Chinese language AI firm Z.ai has launched GLM-5.1, an open-source coding mannequin it says is constructed for agentic software program engineering. The discharge comes as AI distributors transfer past autocomplete-style coding instruments towards programs that may deal with software program duties over longer durations with much less human enter.
Z.ai mentioned GLM-5.1 can maintain efficiency over a whole bunch of iterations, a capability it argues units it aside from fashions that lose effectiveness in longer periods.
As one instance, the corporate mentioned GLM-5.1 improved a vector database optimization activity over greater than 600 iterations and 6,000 device calls, reaching 21,500 queries per second, about six occasions the perfect consequence achieved in a single 50-turn session.
In a analysis notice, Z.ai mentioned GLM-5.1 outperformed its predecessor, GLM-5, on a number of software program engineering benchmarks and confirmed specific power in repo era, terminal-based downside fixing, and repeated code optimization. The corporate mentioned the mannequin scored 58.4 on SWE-Bench Professional, in contrast with 55.1 for GLM-5, and above the scores it listed for OpenAI’s GPT-5.4, Anthropic’s Opus 4.6, and Google’s Gemini 3.1 Professional on that benchmark.
GLM-5.1 has been launched underneath the MIT License and is on the market by way of its developer platforms, with mannequin weights additionally revealed for native deployment, the corporate mentioned. Which will attraction to enterprises in search of extra management over how such instruments are deployed.
Longer-running coding brokers
Z.ai says long-running efficiency is a key differentiator for the corporate when in comparison with fashions that lose effectiveness in prolonged periods.
Analysts say it’s because many present fashions nonetheless plateau or drift after a comparatively small variety of turns, limiting their usefulness on prolonged, multi-step software program duties.
Pareekh Jain, CEO of Pareekh Consulting, mentioned the business is now shifting past instruments that may reply prompts towards programs that may perform longer assignments with much less supervision.
The query, Jain mentioned, is not, “What can I ask this AI?” however, “What can I assign to it for the subsequent eight hours?”
For enterprises, that raises the prospect of assigning an agent a ticket within the morning and receiving an optimized answer by day’s finish, after it has run a whole bunch of experiments and profiled the code.
“This functionality aligns with actual wants akin to massive refactors, migration packages, and steady incident decision,” mentioned Charlie Dai, VP and principal analyst at Forrester. “It means that lengthy‑working autonomous brokers have gotten extra sensible, offered enterprises layer in governance, monitoring, and escalation mechanisms to handle danger.”
Open-source attraction grows
GLM-5.1’s launch underneath the MIT License may very well be vital, particularly for corporations in regulated or security-sensitive sectors.
“This issues in 4 key methods,” Jain mentioned. “First, value. Pricing is way decrease than for premium fashions, and self-hosting lets corporations management bills as an alternative of paying per use. Second, information governance. Delicate code and information should not have to be despatched to exterior APIs, which is important in sectors akin to finance, healthcare, and protection.
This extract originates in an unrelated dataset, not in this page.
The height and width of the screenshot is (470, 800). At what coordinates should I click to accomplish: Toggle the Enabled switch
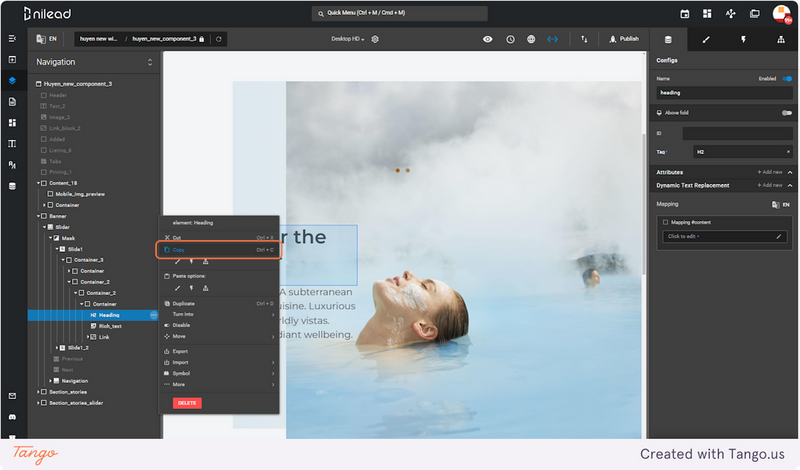pos(787,79)
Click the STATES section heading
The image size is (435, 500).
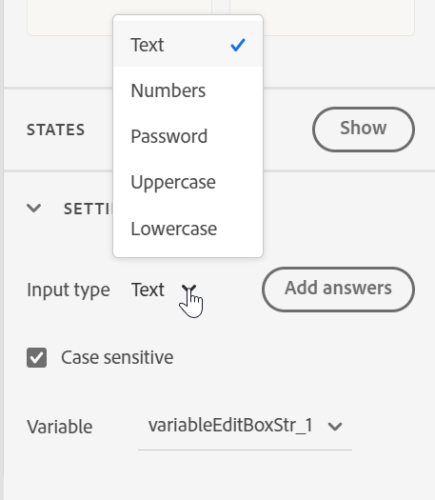pyautogui.click(x=56, y=130)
Third, customization. Firms can adapt the mannequin to their very own codebases and inside instruments with out restrictions.”
The fourth issue, in keeping with Jain, is geopolitical danger. Though the mannequin is open supply, its hyperlinks to Chinese language infrastructure and entities may nonetheless increase compliance issues for some US corporations.
Dai mentioned the MIT license makes it simpler for corporations to run the mannequin on their very own programs whereas adapting it to inside necessities and governance insurance policies. “For a lot of consumers, this makes GLM‑5.1 a viable strategic choice alongside industrial fashions, particularly the place regulatory constraints, IP sensitivity, or lengthy‑time period platform management matter most,” Dai mentioned.
Benchmark credibility
Z.ai cited three benchmarks: SWE-Bench Professional, which assessments complicated software program engineering duties; NL2Repo, which measures repository era; and Terminal-Bench 2.0, which evaluates real-world terminal-based downside fixing.
“These benchmarks are designed to check coding brokers’ superior coding capabilities, so topping these benchmarks displays robust coding efficiency, akin to reliability in planning-to-execution, much less immediate rework, and quicker supply,” mentioned Lian Jye Su, chief analyst at Omdia. “Nonetheless, they’re nonetheless indifferent from typical enterprise realities.”
Su mentioned public benchmarks nonetheless don’t seize the messiness of proprietary codebases, legacy programs, and code assessment workflows. He added that benchmark outcomes come from managed settings that differ from manufacturing, although the hole is closing as extra groups undertake agentic setups.
The article initially appeared in ComputerWorld.